Dr Marcin Drąg (phot. Mateusz Augustyn)
Marcin Drąg, PhD, DSc, with his team from the Wrocław University of Technology Faculty of Chemistry has received, as part of the “Harmonia” programme, a grant from the National Science Centre for research on enzymes that facilitates the diagnostics of many diseases. The grant, amounting to over 1 million PLN, will allow to continue the research and initiate cooperation with international research centres
The project for which the team received the grant is entitled “Research on selective markers for the imaging of active neutrophil serine proteases.” Proteases, or proteolytic enzymes, “cut” chemical bonds in proteins, in this way controlling the metabolism. They include enzymes that remove harmful proteins from body cells. If the level or activity of these proteases is inappropriate, we pick up various diseases. For instance, we know enzymes whose activity disorders cause diabetes, cancer, hypertension or neurodegenerative diseases. Marcin Drąg’s team (Marcin Poręba, DSc, and Paulina Kasperkiewicz, DSc) developed the so-called hybrid library of protease markers (HyCoSuL – from Hybrid Combinatorial Substrate Library), containing over 100 amino-acids, both natural, and unnatural (i.e. obtained by organic synthesis). They are used to examine protease activity, which makes them eligible for diagnostic purposes. These markers are much more sensitive than the traditional ones. Last year, the HyCoSuL was described in PNAS – a prestigious American scientific journal.

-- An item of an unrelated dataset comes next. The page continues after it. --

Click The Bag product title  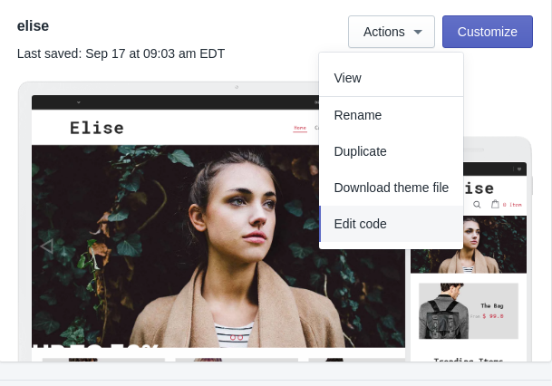click(x=491, y=305)
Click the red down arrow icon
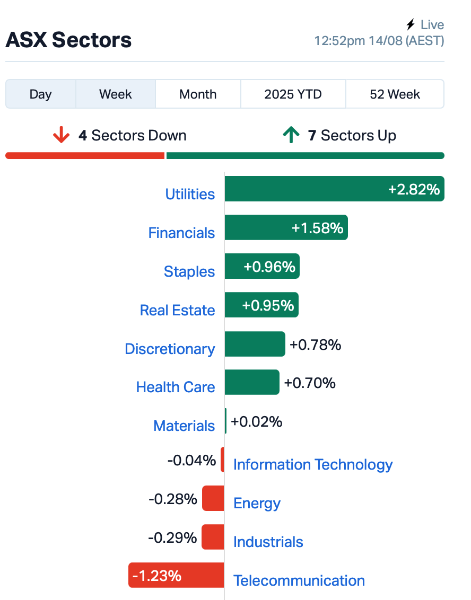This screenshot has width=471, height=600. pyautogui.click(x=62, y=135)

“The paper published last year in PNAS had a very good reception.” – says Marcin Drąg – “Many research groups wanted to cooperate with us, for example: Monash University from Australia, La Trobe University from Melbourne, Australia, Prof. Mathew Bogyo’s group from Stanford University or a group from Technical Universität München. The project rewarded by National Science Centre is an extension of our research so far, as at the beginning we focused on one enzyme whereas now we know there are four such enzymes. We plan to design a Tool-box that will allow to examine them. For this purpose, we can use the technology we have already developed. Our team will perform all the work on the chemical part, including the combinatorial libraries. Then, the biological part – “inserting” the system to neutrophils – will be performed in cooperation with Prof. Guy Salvesen’s team from Sanford Burnham Medical Research Institute in San Diego, USA. Two our doctoral students will go for training to San Diego. They will conduct experiments there and because their laboratory is multi-purpose, they will be able to learn new methods and apply them at our laboratories.
For me, a great advantage of our cooperation with San Diego is that the American researchers are willing to share with us their imaging technologies. This is rare in such projects. Together with Prof. Guy Salvesen’s team, we have published already 30 common papers, but so far we haven’t had financing for a common project. In fact, this one will be first and I am very happy about that.”